Lassaad Ben Ahmed
04 février 2018•Mise à jour: 04 février 2018
AA / Kinshasa / Pascal Mulegwa
Le prêtre catholique porté "enlevé" par l'Eglise a été libéré samedi soir, a appris le correspondant d'Anadolu à Kinshasa de sources officielles. Il avait été arrêté samedi matin.
"J’ai été relâché en début de soirée après toute une journée d’interrogatoire auprès du service des renseignements généraux de la police, pour un conflit foncier impliquant directement l’Eglise", a déclaré à Anadolu le père Sébastien Yebo embarqué (après la messe matinale) à bord d’un véhicule de la police samedi, après avoir été violenté.
Curé de la paroisse saint-Robert dans la commune de N’sele à Kinshasa, "il sera encore entendu par les services dans les prochains Jours. Cela n’a rien à voir de politique, ni d’individualité", a indiqué laconiquement à Anadolu le chef des renseignements généraux de la police congolaise, le général Vital Awachango.
"Cela ne relève ni plus ni moins d’un enlèvement (…) c’est un acharnement contre le clergé (…) une intimidation, cette procédure est inacceptable", a déclaré Donatien Bafuidinsoni, évêque auxiliaire de Kinshasa, joint par Anadolu.

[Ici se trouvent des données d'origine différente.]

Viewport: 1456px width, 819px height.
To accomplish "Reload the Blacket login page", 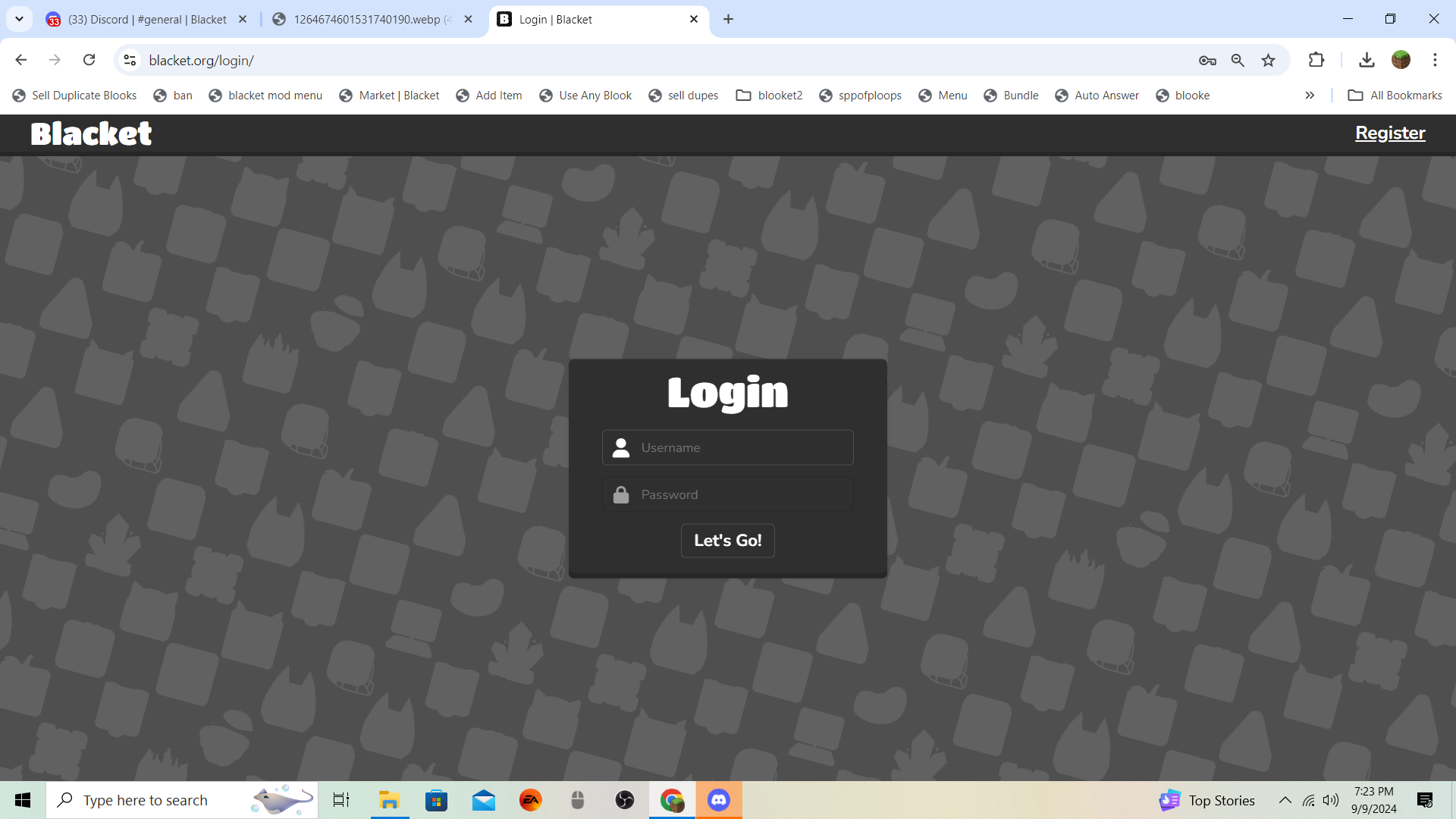I will click(x=89, y=60).
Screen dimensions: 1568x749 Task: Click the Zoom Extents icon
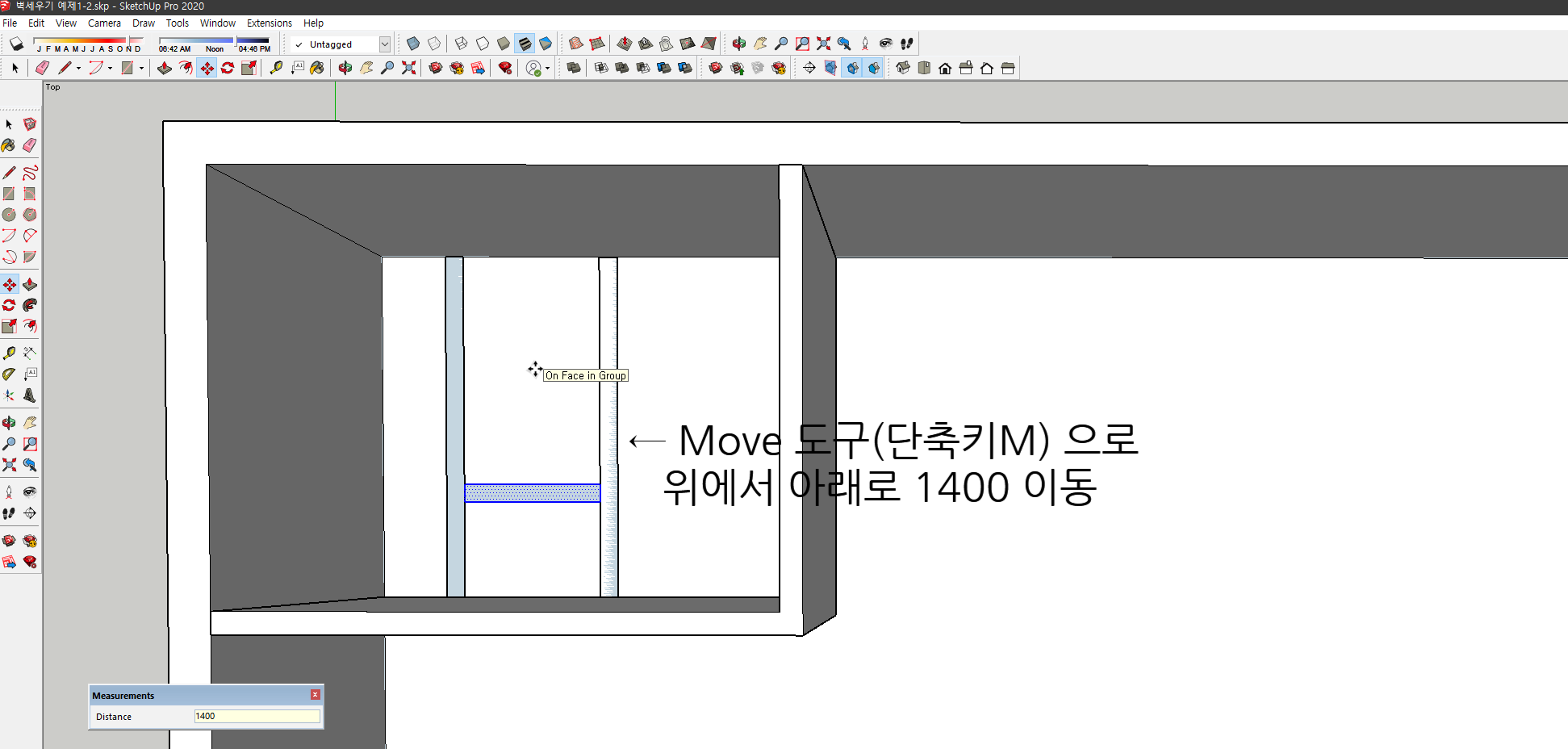tap(10, 464)
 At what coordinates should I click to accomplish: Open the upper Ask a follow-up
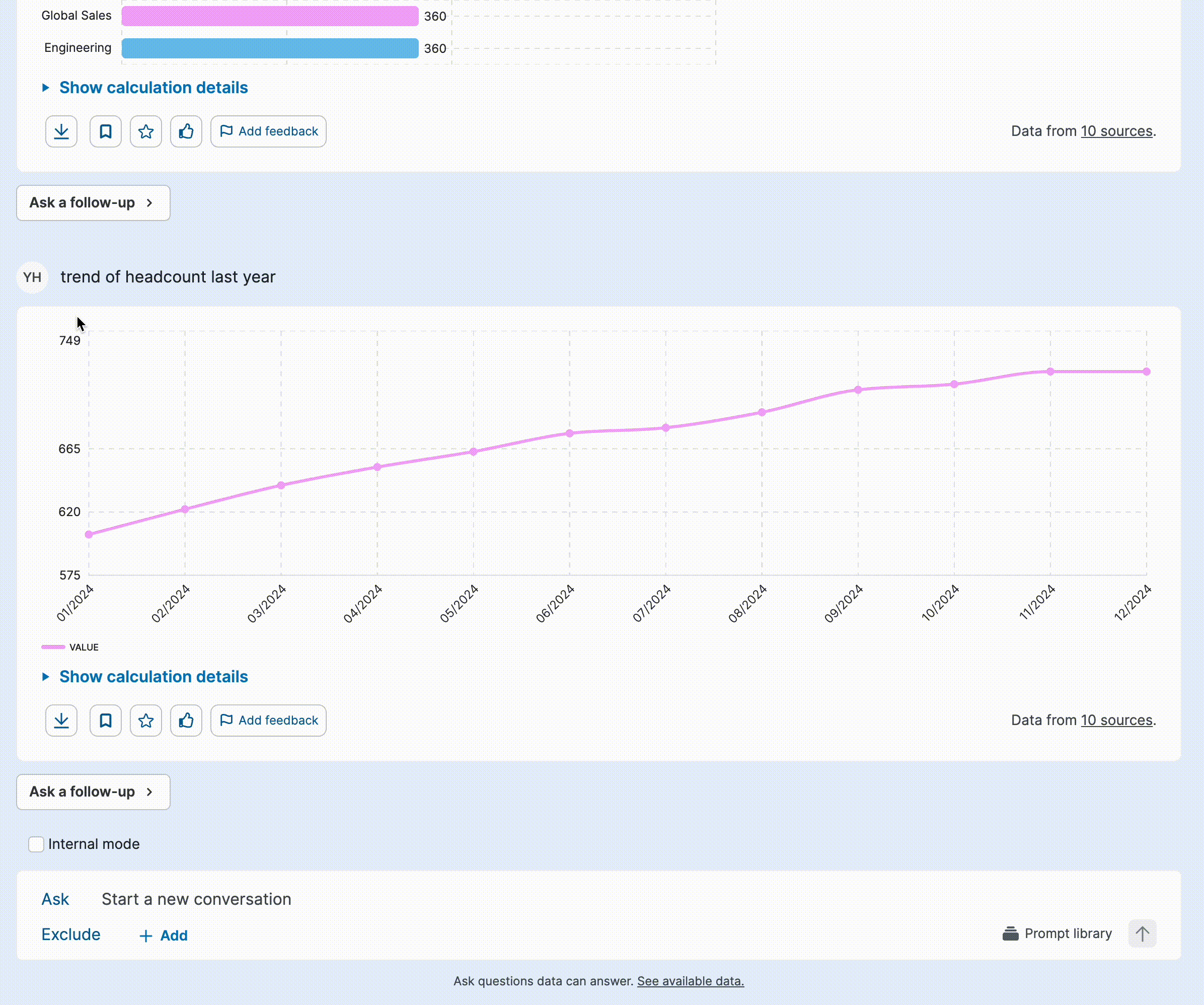[93, 203]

Les relations entre le pouvoir congolais et l’Eglise catholique locale sont tendues depuis les marches organisées le 31 décembre dernier par le Comité laïc de coordination (collectif proche de l'Eglise).
Interdite par les autorités, ces marches avaient été violemment dispersées par la police avec un bilan de six morts, selon l’Eglise. Le 21 janvier, une nouvelle mobilisation à l’appel du même comité a également été violemment dispersée par les forces de l'ordre. Bilan : sept morts.

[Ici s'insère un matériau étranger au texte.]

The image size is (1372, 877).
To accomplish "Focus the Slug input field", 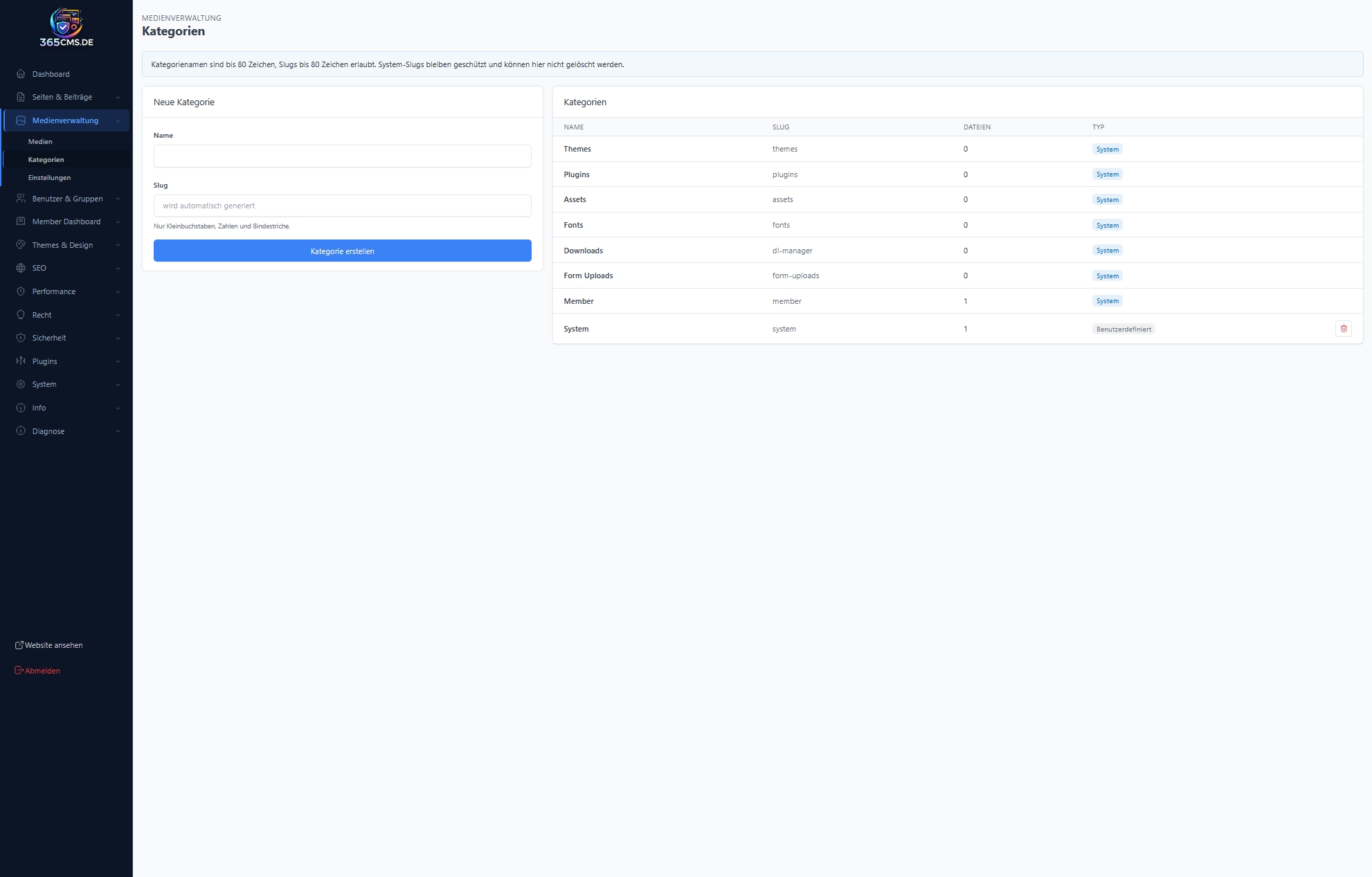I will coord(342,206).
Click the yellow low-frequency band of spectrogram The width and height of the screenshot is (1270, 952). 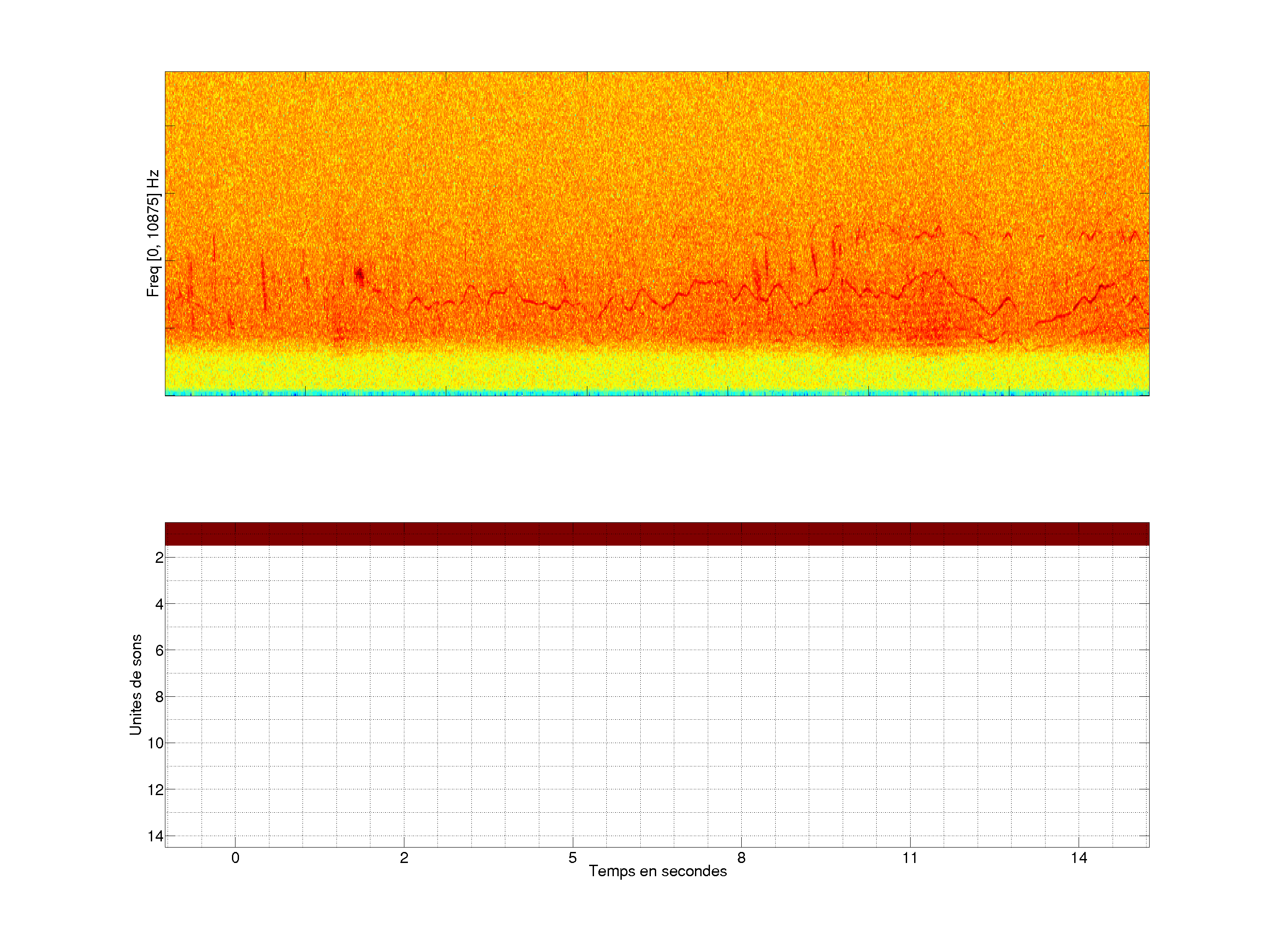pyautogui.click(x=657, y=370)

Jeudi, le Gouvernement congolais a mis en place une commission d’enquête mixte élargie à l’ONU et à la société civile pour recenser les violations "graves" des droits de l’homme lors de ces marches.
Ces manifestations largement soutenues par la population, les mouvements citoyens et l'opposition réclament le départ du président Joseph Kabila qui s’est accroché au pouvoir au delà de l'expiration de son dernier mandat constitutionnel le 19 décembre 2016.
La présidentielle et les législatives (nationales et provinciales) qui devaient avoir lieu fin 2017, ont été reportées pour le 23 décembre 2018.